RECORDS FOR THE TASK:
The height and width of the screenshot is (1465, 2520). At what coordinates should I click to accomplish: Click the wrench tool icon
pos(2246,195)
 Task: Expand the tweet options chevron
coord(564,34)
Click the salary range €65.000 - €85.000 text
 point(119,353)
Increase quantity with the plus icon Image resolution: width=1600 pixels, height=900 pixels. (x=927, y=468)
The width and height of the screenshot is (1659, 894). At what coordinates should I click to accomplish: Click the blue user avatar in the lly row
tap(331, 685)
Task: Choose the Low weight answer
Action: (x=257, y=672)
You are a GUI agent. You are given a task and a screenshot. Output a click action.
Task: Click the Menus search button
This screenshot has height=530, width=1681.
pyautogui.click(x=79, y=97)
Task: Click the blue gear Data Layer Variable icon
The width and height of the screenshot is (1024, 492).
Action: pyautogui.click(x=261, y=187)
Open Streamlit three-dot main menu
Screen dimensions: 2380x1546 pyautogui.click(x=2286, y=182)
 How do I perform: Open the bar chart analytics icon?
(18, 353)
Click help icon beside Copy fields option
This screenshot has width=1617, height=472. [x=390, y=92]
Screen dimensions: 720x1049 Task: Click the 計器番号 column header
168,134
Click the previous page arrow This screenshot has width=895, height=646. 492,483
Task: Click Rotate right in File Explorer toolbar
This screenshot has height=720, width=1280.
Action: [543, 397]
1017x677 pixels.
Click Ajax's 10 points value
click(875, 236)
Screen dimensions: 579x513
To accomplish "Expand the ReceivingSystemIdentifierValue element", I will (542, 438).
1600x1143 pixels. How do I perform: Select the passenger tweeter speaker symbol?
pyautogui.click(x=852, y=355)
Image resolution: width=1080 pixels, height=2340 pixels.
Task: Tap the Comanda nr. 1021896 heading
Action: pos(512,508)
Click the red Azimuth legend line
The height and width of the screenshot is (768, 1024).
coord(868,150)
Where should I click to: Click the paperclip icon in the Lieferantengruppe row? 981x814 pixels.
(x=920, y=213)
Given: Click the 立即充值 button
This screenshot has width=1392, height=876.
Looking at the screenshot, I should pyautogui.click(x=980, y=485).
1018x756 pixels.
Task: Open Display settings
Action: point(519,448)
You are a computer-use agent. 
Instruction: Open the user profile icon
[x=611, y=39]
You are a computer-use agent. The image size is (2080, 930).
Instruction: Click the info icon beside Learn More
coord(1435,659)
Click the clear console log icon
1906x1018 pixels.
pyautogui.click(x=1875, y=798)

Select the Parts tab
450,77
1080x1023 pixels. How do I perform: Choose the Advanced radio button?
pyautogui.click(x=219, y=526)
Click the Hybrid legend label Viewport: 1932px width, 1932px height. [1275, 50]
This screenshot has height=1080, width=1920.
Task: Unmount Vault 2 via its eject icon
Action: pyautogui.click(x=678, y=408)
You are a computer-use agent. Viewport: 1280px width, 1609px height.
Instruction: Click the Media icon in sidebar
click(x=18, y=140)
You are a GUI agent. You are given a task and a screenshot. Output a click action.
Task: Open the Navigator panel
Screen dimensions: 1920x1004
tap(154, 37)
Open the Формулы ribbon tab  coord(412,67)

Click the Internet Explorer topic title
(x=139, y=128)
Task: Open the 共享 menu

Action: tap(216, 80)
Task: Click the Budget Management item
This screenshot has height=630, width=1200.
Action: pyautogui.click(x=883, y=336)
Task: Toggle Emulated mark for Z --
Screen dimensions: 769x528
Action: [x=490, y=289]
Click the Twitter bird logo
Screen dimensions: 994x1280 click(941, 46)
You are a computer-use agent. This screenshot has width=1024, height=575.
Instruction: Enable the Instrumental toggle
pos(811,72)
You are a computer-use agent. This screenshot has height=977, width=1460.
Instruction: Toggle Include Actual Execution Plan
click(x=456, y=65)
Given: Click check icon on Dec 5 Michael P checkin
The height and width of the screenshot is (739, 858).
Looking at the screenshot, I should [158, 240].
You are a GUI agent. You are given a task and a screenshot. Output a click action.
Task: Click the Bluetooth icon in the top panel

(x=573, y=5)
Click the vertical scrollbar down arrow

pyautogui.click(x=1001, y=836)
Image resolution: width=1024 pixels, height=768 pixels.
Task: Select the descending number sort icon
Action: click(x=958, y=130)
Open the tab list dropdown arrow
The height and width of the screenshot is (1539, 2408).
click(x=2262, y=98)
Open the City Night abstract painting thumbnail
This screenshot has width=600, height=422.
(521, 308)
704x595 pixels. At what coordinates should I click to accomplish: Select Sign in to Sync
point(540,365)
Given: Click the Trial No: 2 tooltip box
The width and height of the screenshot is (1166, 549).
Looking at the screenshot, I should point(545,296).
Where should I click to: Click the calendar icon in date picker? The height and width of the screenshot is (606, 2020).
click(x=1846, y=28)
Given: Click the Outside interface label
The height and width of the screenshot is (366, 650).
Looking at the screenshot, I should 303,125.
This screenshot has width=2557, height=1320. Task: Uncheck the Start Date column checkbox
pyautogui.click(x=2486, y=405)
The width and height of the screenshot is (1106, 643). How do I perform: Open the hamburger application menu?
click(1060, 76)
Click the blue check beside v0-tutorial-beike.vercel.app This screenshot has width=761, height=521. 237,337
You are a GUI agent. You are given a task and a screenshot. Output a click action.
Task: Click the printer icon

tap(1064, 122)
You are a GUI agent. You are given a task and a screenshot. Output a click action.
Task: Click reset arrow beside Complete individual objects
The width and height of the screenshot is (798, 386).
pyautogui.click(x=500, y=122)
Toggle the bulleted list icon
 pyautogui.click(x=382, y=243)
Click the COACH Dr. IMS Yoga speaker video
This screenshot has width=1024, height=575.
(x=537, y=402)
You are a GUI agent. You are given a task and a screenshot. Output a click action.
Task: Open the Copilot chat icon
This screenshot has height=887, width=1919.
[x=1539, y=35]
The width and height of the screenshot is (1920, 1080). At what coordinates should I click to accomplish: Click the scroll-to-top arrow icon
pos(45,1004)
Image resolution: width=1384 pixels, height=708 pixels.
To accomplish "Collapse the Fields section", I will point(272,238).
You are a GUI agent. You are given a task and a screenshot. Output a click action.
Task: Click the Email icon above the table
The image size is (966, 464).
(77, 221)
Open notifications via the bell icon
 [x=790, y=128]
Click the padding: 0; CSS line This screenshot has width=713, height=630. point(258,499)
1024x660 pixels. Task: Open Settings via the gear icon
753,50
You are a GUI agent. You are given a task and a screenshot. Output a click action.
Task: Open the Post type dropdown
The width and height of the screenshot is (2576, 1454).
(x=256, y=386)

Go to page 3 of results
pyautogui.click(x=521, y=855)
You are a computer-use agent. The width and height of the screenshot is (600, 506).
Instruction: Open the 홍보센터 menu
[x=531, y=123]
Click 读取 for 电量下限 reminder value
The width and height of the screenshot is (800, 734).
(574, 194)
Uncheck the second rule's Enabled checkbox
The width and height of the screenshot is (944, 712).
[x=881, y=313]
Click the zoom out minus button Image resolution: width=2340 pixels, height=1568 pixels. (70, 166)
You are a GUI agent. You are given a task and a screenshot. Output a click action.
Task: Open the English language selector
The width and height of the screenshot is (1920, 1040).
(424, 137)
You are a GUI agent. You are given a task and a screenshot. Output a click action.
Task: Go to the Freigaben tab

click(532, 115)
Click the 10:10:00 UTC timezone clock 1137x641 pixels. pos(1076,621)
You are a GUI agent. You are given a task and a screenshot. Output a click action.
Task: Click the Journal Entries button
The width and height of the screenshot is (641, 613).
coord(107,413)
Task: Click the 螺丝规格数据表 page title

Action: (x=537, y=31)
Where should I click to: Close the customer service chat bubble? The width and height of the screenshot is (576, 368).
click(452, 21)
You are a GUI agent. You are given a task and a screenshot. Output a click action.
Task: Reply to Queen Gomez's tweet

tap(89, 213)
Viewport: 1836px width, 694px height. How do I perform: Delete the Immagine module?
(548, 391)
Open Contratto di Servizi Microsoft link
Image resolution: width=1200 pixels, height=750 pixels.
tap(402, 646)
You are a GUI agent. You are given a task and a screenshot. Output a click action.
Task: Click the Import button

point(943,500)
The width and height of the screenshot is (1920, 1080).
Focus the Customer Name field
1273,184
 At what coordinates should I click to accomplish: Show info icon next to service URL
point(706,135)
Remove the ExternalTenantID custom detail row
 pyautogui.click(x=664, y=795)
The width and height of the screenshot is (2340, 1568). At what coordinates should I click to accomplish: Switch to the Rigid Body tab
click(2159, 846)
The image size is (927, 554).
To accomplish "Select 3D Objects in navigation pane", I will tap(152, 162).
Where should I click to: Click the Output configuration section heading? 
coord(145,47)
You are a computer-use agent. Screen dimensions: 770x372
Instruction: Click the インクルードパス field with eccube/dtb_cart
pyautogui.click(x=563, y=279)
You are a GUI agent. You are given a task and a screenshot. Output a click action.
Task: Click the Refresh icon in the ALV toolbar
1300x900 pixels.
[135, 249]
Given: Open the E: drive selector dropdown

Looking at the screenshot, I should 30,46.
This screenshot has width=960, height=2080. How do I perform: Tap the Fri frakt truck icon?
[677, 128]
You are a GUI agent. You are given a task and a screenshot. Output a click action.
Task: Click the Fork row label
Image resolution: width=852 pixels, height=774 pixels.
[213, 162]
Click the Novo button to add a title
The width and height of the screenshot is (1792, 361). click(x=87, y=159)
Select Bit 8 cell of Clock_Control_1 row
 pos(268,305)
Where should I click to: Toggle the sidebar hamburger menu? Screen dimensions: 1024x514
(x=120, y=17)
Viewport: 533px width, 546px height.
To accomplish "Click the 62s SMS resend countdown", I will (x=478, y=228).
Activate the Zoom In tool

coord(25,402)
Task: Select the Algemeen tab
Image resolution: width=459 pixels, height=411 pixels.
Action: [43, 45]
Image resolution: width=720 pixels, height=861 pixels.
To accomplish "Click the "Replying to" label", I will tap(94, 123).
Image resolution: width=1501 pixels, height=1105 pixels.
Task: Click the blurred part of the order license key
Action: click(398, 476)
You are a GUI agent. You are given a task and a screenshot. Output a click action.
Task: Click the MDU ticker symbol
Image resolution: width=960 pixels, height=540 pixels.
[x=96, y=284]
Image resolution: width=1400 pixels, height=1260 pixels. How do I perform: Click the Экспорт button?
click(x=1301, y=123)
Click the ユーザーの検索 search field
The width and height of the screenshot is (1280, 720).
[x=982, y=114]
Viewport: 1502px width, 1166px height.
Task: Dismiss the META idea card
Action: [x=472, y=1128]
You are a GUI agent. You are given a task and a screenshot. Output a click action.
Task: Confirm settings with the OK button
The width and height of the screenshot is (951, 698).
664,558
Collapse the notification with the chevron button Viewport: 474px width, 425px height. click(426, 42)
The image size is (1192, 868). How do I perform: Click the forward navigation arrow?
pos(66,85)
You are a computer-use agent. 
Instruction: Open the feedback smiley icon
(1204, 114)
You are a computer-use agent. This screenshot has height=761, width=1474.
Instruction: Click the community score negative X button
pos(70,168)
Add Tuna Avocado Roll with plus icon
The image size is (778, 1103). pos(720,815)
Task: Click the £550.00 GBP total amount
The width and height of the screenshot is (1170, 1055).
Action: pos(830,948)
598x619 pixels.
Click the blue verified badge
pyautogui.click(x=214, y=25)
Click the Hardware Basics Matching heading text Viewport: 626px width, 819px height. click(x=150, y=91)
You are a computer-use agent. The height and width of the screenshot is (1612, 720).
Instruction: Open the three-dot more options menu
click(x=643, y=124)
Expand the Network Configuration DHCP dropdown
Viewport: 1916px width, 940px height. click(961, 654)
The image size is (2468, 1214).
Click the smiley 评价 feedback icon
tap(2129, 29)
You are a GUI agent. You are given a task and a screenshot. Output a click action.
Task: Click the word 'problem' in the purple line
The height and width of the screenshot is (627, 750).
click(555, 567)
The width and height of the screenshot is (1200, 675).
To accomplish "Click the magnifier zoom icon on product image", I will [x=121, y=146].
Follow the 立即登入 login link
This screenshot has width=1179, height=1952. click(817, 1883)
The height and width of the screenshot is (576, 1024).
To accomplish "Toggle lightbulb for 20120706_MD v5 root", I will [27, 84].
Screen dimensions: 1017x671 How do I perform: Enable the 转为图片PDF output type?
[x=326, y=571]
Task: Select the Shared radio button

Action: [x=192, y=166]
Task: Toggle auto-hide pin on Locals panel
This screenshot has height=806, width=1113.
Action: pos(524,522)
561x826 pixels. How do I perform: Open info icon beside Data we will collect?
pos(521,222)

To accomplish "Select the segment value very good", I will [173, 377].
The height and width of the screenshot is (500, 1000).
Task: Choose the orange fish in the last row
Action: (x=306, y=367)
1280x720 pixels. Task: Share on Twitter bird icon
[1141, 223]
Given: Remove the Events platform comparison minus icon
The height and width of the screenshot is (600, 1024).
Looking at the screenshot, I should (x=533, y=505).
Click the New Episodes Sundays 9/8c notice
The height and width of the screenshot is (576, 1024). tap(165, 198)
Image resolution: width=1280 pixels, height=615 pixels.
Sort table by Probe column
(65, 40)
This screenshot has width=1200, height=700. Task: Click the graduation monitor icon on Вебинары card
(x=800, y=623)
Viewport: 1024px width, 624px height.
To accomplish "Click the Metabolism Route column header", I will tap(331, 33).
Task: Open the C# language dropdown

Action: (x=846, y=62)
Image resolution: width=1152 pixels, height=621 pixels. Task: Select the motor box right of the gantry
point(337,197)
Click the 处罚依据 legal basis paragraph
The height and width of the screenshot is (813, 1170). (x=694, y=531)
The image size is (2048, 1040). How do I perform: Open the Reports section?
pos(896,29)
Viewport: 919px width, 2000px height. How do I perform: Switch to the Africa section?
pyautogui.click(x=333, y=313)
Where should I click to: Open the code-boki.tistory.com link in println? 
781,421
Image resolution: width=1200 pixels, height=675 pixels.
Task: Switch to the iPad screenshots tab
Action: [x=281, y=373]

TASK TO COMPLETE: List each line of the entries above that contains the word "table".

SOLUTION TO THIS EXERCISE:
Task: Click the Email icon above the table
Sort table by Probe column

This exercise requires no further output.